Искусству тщеславному не предавайте душу свою разумную, ибо приобретя славу, деньги и почет, потеряете душу бесценную. Творите бесславно во вразумление самого себя, либо ради ближних ваших, или беспрекословно исполняйте предначертанное служение, пророчествованное богоизбрание, ибо иное неподвластно вам.

Листопад заботливо устилал каменные мостовые безмолвных улиц, ниспадая на землю золотыми раскаленными жетонами позабытых империй, громадой ярчайших листьев, впитавших в себя последние ускользающие проекции уходящего утомленного лета. Осенний новорожденный ветер, подобно духу созидания, вздымал сухую местами влажную листву, пытаясь всеми своими воздушными силами вернуть ее обратно на одичавшие ветви, дабы сокрыть непристойные обнаженные деревья, желая продлить столь скоро нагрянувшие пасмурные и считанные теплые деньки. Жаль, не совладали заботливые порывы с лихой листвой, она, танцуя, монотонно ниспадала, рассыпаясь по земле подобно разноцветному бисеру. Некогда королевские одежды распались на составные части, ставши богато украшенным прахом, дабы согреть замерзающие древесные корни, временами оголенные до непристойности. Отчего они нуждаются в шуршащем пледе или покрывале. Также и люди изрядно заболев, обувают натруженные стопы в шерстяные бабушкины носки, ради согрева, ради надежды на пускай нескорое, но исцеление, возвращения былого радушного здравия.

Каких только оттенков всевозможных своеобразных цветов и перламутровых негаснущих тонов в односложности переливов нельзя не заметить в окружении. Ныне природа пылает багряным монаршим блеском, словно нежданно нагрянуло долгожданное время для пышно украшенного бала. И искушенные дамы, облачившись в лучшие ярчайшие платья, немного чопорные, малость вычурные, но по-королевски знатные, встают в хаотичный рядок и вальсируют с грацией подвижности утраченной молодости, мелодично плавно паря над вселенским сущим миром.
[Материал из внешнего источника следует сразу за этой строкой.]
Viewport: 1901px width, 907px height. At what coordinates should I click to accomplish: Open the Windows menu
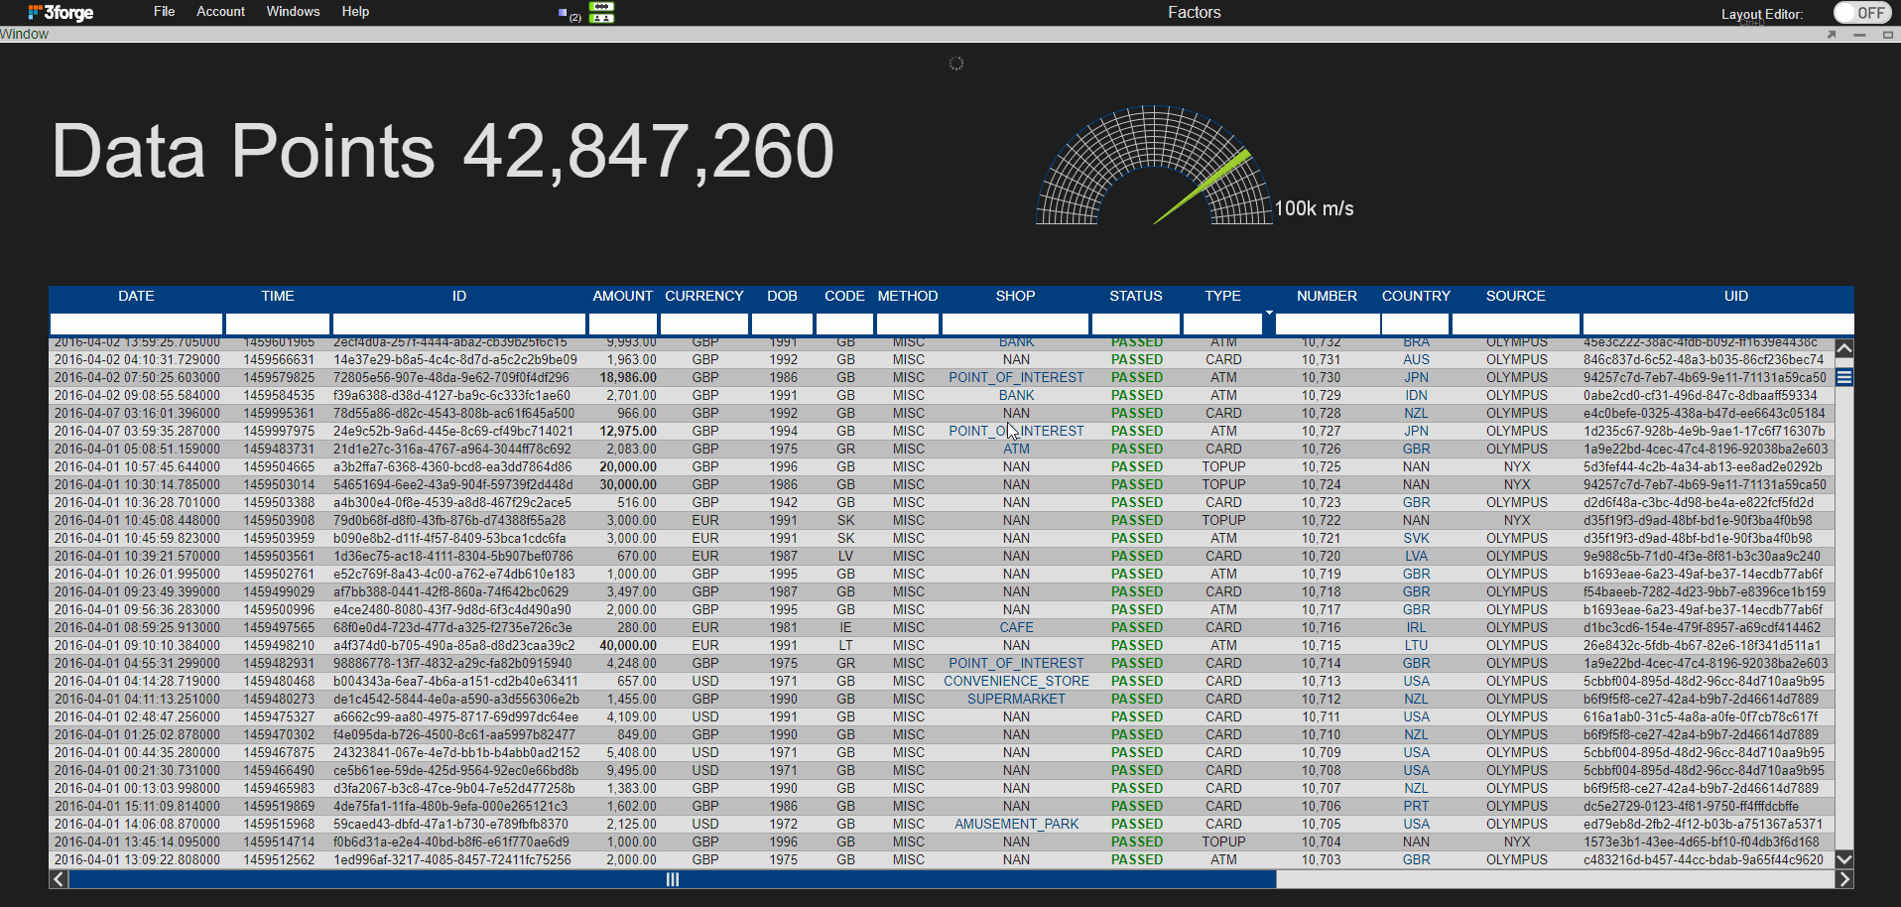click(x=293, y=12)
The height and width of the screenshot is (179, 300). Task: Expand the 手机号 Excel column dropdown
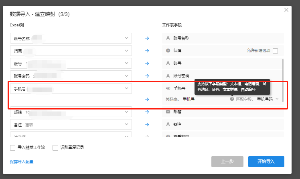pos(126,88)
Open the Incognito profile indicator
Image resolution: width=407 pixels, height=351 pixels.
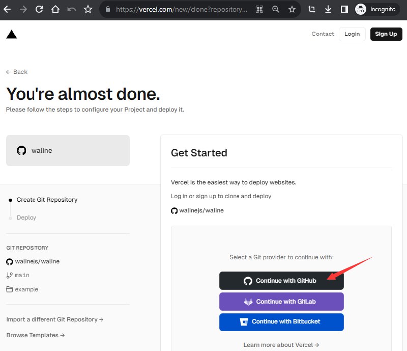point(377,9)
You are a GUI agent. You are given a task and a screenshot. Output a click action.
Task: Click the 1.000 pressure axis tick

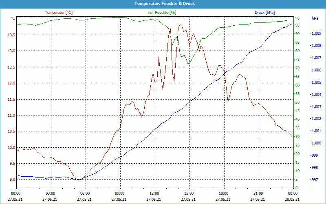(316, 143)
Не имея за спиной птичьих крыльев, умудряются нарушать закон всемирного тяготения, столь податливого перед романтическими грезами и сюрпризами. И чем продолжительнее становится нечаянное празднество, тем обильнее и несноснее стройные дамы пьют дурманящую освежающую влагу, бурно ниспосланной щедрыми небесами. Непрозорливой важностью позируют нескладно, будто разъяренные принцессы капризно и вальяжно ведут себя перед публикой, элегантно сбрасывая давно наскучившие им жаркие наряды. Ведь совсем скоро им даруются дорогие шубы из белого прохладного пышного меха, со сверкающим на солнце несравненным отливом драгоценных камней. Алмазной росою будут они похваляться, кокетливо по-девичьи смежая веки, всецело предаваясь зимней неспокойной дремоте. А весною вновь сорвут с себя изношенные платья и в бесстрастной дочерней наготе, согреваемые первыми лучами теплого мягкостью светила, лениво нежась и умиленно ласкаясь, зачнут торжество пленительного возрождения и мирного восстания. Из-за воспаленного наплыва романтических юношеских чувств, деревья в который раз вспомнят о минувшей юности. Покрываясь смущенно прыщиками, мохнатыми почками из которых на свет появятся новорожденные листочки и цветки благоуханной сирени, яблони или вишни, дабы вскоре превратиться в созревающие еще совсем зеленые плоды.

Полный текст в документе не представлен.